Vier Klassenzimmer waren so stark beschädigt, dass sie sofort
abgerissen wurden. Über zwei weitere wird noch entschieden. Wie es
weiter gehen wird, weiß Direktor Matus nicht. Abgesehen von vielen
Besuchen aus der Hauptstadt, hat sich in Sachen Wiederaufbau seiner
Schule seit September letzten Jahres nicht viel getan.
Die Schule in San Dionisio ist kein
Einzelfall. Deshalb hat die Zentrale Koordinierungsstelle für
Geschädigte im Isthmus (Coordinadora General de Damnificados del
Istmo) den Dialog mit der Regierung aufgekündigt und die
Ministerin für Entwicklung in Stadt und Land, Rosario Robles, zur
Persona non grata erklärt. Die Interessenvertretung der
Erdbebenopfer beklagt in ihrer öffentlichen Erklärung, die
Unfähigkeit und mangelnde Einsatzbereitschaft der für die
Katastrophenhilfe zuständigen Behörden. Tausende Betroffene
erhalten immer noch keine staatliche Unterstützung. Bei vielen von
ihnen wurden noch nicht einmal die Schäden aufgenommen:
Grundvoraussetzung dafür, Gelder für den Wiederaufbau des Hauses
zu erhalten.
Veruntreuung im großen Stil
ist gängige Praxis in Mexiko
„Wir werden nicht zulassen, dass die
Mittel für die Erdbebenopfer für den laufenden Wahlkampf
ausgegeben werden“, hieß es in der Erklärung der
Koordinierungsstelle weiter. Wie berechtigt diese Befürchtung ist,
zeigt ein Bericht den der Bundesrechnungshof wenige Tage zuvor
veröffentlicht hat. Aus ihm geht hervor, dass in den Jahren
2015/16 in Rosario Robles´ Ministerium 1,75 Milliarden Peso,
umgerechnet gut 76 Millionen Euro, veruntreut wurden.

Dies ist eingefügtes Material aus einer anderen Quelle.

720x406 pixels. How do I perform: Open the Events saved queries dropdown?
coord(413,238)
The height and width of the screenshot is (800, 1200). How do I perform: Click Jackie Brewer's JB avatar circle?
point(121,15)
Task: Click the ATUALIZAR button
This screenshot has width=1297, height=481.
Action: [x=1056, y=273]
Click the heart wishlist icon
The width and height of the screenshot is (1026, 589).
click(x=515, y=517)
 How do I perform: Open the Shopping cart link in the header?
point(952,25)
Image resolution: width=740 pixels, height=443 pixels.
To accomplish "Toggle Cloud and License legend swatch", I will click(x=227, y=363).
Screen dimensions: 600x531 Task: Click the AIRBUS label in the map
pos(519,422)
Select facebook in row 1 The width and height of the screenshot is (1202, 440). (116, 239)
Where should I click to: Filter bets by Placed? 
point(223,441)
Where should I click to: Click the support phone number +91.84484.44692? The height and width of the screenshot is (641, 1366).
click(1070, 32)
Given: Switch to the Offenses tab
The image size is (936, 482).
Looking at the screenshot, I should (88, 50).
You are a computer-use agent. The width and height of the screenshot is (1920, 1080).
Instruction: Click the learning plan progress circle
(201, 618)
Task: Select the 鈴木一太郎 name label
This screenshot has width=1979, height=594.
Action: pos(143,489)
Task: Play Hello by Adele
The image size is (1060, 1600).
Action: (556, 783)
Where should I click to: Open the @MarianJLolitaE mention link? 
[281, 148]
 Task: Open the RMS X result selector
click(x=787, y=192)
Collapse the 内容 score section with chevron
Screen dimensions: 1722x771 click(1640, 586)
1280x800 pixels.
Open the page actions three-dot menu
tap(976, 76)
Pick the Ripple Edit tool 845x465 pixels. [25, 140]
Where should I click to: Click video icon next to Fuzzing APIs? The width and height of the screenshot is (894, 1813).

Das Geld landete über Scheinfirmen
und fingierte Rechnungen auf Privatkonten. Das ist gängige Praxis
in Mexiko, wie das Internetmagazin Animal Político
berichtet. Unter anderem am Fall des wegen Veruntreuung in Haft
sitzenden Ex-Gouverneurs von Veracruz, Javier Duarte, wird
gezeigt, wie die Gelder aus der Staatskasse den Weg in die Taschen
von Politiker*innen und hohen Beamt*innen finden. Ein Teil der von
Duarte veruntreuten Gelder wurde 2012 zur Finanzierung des
Wahlkampfs von Präsident Enrique Peña Nieto eingesetzt.